Today is the most painful day we’ve experienced since you disappeared. When the military generals of the juntas were first put on trial and convicted, I had hope that something was final, that a chapter had closed in our history. We still had no answers about your disappearance, Mari, but at least the leaders responsible were condemned. The 1984 Nunca Más documentary included your photo in the opening sequence; mami, papi and I watched it broadcasted together and cried. How can a justice system function when trials are ignored, convictions are overturned? Carlos Menem pardoned the Videla, Viola, Agosti, Massera, Lambruschini…

 

After years of fighting for justice, after countless demonstrations where we held up your photo and called out “Nunca Más”, we are told we still don’t deserve justice? Menem’s announcement was long awaited; we knew there was going to be a step back but had no idea he would go this far. The pardon is necessary “to heal without more ado the bleeding wound of the Argentine body,” he said. Argentina needs reconciliation and peace.

 

Reconciliation? With whom should I reconcile? The generals who ordered torture? Who brought death and destruction into my family? Who ripped apart Argentine society and twisted Christian values and national pride to fit their story of righteousness in the face of supposed subversion? Menem’s speech reminds me of Pope John Paul II’s reaction to the war in the Malvinas in 1982. Remember that, Mari? I was so angry. I am still so angry. We don’t want reconciliation and peace, I’ve been saying that for years and so has every single human rights organization since that time. We can’t forget. We can’t heal the “bleeding wound of Argentine society” without identifying and punishing the people responsible for creating that wound in the first place.

 

This country has been tortured and lied to long enough. The last seven years I’ve done nothing but try to find answers. I joined SERPAJ as a university student and ended up becoming a community organizer and educator. I have brought these stories to countless commissions, human rights groups, and Catholic community organizations. I hoped to become a school counselor or educator that addressed the issues of post-dictatorship and history in secondary school classrooms.

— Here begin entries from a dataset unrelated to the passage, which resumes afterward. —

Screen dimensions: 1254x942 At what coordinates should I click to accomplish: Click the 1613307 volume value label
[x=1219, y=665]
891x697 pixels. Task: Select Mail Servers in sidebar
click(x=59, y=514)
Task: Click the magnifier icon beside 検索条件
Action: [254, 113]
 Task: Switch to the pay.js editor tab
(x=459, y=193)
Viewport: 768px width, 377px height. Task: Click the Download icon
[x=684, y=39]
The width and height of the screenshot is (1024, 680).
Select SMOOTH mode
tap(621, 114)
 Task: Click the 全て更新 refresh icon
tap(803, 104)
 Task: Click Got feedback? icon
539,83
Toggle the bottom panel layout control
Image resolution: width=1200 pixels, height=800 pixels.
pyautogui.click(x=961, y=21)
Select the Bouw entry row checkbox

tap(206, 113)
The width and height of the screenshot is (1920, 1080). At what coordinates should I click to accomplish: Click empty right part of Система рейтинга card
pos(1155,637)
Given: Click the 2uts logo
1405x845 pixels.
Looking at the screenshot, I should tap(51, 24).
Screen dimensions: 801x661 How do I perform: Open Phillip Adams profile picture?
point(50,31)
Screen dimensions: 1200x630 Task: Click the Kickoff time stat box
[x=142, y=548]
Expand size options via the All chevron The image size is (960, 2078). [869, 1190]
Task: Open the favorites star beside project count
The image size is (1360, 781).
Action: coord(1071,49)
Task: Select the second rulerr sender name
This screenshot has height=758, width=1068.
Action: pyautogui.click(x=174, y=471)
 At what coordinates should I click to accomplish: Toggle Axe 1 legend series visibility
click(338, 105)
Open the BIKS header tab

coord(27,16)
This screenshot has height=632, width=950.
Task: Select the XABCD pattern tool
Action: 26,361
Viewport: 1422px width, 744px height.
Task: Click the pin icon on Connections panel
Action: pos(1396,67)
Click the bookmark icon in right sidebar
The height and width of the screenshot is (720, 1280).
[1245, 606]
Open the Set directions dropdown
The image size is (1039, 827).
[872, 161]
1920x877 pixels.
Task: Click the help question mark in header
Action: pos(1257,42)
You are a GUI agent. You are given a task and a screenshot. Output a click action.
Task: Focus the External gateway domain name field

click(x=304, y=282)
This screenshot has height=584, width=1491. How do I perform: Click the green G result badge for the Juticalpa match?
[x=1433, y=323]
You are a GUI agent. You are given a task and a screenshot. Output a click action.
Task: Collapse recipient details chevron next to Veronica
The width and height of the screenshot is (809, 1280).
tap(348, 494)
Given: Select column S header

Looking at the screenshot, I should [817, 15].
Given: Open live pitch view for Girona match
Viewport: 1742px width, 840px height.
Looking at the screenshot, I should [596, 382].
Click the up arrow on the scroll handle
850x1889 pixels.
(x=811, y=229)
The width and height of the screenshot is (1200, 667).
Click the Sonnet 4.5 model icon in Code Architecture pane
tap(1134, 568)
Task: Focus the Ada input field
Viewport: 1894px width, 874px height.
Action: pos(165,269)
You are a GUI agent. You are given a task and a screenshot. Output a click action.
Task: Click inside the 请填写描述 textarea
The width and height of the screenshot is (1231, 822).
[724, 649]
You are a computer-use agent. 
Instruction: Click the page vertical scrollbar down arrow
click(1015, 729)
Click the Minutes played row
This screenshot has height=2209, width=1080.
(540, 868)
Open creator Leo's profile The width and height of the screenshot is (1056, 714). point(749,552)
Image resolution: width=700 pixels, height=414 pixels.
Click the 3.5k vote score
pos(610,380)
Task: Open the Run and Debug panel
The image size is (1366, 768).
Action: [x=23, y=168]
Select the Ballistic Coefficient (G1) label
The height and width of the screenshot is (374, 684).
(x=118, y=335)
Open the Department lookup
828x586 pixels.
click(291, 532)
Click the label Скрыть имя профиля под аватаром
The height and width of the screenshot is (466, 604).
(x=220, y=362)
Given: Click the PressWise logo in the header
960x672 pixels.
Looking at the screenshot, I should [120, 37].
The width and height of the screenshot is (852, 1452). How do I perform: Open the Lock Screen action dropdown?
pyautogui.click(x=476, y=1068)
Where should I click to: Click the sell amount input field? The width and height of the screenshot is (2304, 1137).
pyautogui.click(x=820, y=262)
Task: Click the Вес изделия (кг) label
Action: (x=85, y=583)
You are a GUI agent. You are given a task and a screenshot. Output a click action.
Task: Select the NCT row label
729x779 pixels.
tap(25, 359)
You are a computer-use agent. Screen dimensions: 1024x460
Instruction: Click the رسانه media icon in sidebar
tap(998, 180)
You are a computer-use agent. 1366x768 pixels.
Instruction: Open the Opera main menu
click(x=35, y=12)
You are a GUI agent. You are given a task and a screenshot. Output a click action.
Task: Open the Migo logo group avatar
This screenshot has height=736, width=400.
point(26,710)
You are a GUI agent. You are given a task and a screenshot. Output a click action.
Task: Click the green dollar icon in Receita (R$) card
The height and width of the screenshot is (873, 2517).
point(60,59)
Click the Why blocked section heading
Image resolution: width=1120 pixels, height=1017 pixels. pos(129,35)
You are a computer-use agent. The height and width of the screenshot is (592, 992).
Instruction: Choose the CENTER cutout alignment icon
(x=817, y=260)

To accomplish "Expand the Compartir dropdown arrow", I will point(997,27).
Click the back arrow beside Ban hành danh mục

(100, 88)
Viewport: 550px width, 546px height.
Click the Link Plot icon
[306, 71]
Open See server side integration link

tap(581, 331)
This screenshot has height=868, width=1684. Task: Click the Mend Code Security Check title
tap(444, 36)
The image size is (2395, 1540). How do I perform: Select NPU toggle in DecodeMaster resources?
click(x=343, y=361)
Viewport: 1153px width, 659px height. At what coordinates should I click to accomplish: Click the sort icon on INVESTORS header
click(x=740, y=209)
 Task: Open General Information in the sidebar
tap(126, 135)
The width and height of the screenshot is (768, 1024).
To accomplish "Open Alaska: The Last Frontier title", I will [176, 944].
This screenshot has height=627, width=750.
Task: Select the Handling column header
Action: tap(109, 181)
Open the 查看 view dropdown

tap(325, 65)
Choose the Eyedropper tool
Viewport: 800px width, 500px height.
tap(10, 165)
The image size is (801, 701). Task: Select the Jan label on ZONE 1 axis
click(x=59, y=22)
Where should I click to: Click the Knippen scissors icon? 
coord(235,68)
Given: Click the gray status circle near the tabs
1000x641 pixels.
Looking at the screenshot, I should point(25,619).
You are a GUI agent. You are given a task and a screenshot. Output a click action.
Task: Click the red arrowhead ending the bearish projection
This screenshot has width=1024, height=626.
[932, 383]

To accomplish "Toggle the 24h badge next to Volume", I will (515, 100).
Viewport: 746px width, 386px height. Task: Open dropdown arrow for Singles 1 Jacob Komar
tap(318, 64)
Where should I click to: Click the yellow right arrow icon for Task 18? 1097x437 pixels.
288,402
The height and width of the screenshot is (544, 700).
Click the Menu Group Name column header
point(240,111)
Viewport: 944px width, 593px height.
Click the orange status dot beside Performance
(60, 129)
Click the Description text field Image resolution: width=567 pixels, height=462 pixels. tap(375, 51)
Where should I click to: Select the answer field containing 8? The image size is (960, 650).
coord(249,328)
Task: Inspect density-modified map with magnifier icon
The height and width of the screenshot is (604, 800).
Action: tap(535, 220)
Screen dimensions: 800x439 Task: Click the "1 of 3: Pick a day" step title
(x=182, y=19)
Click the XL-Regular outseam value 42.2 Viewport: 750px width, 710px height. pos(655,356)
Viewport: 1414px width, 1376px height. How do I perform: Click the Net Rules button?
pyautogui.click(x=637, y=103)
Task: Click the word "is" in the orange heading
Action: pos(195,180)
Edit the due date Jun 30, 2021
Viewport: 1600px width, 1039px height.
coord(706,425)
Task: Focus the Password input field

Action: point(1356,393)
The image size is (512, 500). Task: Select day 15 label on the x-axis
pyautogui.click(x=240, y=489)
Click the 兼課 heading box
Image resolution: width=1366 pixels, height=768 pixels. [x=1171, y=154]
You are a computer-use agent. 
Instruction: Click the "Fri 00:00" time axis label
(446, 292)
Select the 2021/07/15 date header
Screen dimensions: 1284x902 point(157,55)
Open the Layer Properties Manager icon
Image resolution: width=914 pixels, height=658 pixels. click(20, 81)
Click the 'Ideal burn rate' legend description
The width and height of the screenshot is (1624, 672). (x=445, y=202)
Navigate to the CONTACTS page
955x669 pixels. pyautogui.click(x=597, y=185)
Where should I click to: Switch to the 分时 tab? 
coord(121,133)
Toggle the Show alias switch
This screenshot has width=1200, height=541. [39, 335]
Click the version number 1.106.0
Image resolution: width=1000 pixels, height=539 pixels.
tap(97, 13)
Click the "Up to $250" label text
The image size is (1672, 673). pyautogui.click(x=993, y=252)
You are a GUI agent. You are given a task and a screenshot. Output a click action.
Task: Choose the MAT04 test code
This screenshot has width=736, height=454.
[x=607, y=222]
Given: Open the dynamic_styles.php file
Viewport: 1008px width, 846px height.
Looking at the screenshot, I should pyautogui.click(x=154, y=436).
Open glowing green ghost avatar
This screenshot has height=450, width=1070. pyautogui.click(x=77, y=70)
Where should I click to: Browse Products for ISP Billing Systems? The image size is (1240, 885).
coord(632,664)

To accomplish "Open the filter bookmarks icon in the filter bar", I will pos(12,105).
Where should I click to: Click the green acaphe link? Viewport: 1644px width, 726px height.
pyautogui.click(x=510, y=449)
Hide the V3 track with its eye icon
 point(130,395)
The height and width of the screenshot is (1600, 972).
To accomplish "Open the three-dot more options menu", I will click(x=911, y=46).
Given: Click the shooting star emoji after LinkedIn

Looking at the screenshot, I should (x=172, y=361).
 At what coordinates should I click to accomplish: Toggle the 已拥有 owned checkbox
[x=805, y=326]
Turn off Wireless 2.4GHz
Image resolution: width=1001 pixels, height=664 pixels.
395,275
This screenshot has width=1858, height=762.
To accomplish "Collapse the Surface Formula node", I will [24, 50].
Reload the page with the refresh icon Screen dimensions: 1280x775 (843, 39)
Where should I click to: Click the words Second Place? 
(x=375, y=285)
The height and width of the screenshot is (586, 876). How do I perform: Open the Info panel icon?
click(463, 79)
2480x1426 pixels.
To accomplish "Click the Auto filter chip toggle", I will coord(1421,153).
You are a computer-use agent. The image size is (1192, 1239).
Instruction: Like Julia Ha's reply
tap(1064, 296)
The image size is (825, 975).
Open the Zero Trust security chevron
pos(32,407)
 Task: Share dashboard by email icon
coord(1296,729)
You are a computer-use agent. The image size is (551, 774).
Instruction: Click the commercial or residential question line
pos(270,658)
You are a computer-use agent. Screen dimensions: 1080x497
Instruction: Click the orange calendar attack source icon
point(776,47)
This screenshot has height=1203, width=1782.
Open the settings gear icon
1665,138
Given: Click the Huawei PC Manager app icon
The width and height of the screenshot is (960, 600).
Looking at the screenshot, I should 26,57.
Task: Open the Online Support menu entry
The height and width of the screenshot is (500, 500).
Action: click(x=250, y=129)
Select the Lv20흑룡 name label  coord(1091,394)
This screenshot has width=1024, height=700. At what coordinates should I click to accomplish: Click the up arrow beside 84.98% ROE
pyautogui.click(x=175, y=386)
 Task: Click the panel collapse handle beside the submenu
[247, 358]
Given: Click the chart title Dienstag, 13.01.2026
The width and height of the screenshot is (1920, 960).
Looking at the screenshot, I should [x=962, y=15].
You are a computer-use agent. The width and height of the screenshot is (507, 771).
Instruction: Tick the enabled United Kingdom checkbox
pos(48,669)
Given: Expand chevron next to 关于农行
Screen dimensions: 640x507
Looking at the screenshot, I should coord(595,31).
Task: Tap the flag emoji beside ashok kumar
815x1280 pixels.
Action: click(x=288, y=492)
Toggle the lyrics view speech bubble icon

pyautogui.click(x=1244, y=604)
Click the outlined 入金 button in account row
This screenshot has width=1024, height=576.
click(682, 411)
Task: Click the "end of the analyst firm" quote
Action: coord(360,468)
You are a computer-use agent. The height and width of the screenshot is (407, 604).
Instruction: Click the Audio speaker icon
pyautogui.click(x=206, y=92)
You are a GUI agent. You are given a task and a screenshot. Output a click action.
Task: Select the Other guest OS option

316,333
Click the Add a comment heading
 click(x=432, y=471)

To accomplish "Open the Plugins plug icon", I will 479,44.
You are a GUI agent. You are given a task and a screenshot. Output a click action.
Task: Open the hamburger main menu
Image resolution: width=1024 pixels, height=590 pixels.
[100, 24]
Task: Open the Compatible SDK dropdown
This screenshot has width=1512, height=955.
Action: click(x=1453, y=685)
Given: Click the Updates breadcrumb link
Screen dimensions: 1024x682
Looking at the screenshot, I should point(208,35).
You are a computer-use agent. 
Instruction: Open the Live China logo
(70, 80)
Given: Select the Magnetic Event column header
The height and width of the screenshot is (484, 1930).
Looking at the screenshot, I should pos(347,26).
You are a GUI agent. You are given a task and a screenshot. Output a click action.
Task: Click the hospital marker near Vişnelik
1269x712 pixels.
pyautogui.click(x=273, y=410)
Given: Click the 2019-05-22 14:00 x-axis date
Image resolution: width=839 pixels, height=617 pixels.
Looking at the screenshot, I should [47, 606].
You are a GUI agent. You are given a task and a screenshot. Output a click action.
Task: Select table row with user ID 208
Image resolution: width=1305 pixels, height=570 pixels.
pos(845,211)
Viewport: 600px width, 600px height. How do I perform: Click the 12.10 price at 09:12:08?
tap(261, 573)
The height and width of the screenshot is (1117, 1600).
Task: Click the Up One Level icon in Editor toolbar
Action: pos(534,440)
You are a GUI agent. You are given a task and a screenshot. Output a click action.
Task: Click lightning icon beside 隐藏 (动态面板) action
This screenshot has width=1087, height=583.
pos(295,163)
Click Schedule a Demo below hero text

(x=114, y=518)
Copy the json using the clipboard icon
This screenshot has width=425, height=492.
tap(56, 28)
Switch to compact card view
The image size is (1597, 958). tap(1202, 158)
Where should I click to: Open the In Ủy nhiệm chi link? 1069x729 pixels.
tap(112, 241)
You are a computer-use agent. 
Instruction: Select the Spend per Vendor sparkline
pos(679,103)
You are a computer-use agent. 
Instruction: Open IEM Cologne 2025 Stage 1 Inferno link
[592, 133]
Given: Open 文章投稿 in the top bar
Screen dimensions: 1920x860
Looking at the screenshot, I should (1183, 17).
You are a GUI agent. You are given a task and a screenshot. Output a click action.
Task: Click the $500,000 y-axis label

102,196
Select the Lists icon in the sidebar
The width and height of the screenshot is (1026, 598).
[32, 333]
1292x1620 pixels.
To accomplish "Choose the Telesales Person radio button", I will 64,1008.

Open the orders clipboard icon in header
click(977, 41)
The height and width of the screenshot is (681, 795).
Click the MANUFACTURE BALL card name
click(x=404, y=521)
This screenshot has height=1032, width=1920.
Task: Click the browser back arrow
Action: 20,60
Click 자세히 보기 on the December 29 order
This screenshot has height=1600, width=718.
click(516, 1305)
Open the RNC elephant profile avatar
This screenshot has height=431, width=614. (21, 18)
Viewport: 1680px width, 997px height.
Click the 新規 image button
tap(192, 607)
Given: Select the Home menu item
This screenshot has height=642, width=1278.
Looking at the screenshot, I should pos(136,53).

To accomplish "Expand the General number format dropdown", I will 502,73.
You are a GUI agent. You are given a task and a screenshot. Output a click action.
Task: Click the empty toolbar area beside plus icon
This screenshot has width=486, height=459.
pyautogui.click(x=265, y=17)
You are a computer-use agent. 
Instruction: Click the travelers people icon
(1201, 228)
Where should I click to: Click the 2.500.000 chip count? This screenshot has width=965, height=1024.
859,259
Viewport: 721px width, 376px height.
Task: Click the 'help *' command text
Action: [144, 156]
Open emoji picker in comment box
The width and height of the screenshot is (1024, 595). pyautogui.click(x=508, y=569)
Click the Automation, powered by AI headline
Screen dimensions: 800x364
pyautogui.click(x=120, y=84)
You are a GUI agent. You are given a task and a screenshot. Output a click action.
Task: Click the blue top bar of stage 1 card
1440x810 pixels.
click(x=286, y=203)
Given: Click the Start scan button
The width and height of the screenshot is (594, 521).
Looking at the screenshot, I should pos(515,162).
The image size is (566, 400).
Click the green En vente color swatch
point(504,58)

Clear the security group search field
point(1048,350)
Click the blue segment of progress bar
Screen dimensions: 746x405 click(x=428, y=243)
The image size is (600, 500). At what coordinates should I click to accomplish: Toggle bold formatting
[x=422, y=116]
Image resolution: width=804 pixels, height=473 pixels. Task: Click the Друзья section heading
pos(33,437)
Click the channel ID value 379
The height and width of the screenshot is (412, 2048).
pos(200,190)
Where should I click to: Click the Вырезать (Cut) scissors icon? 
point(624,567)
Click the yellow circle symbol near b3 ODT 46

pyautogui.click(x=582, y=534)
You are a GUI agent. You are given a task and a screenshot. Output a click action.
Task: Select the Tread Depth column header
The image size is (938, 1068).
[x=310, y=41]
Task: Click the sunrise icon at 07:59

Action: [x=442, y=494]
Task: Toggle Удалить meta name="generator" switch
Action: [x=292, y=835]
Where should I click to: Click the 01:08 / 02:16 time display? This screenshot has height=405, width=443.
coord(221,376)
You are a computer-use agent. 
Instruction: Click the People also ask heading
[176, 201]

We need to be able to talk to our children about what happened under the military regime. But it’s been seven years and the language surrounding torture and disappearance is still about counterinsurgency, about the necessity and legitimate use of force by the military to put Argentina back together. Carlos Menem placed blame equally on political insurgents and on the military for the turbulence of the regime.

 

I’m too angry to write anymore, Mari. You have been gone for so long. I can’t remember your movements or your laughter in the same way I used to – your image has been reduced in my mind to that same photograph we use over and over again at marches and demonstrations. You’re just a face in a crowd of desaparecidos, a crowd that doesn’t deserve memory or justice by our government.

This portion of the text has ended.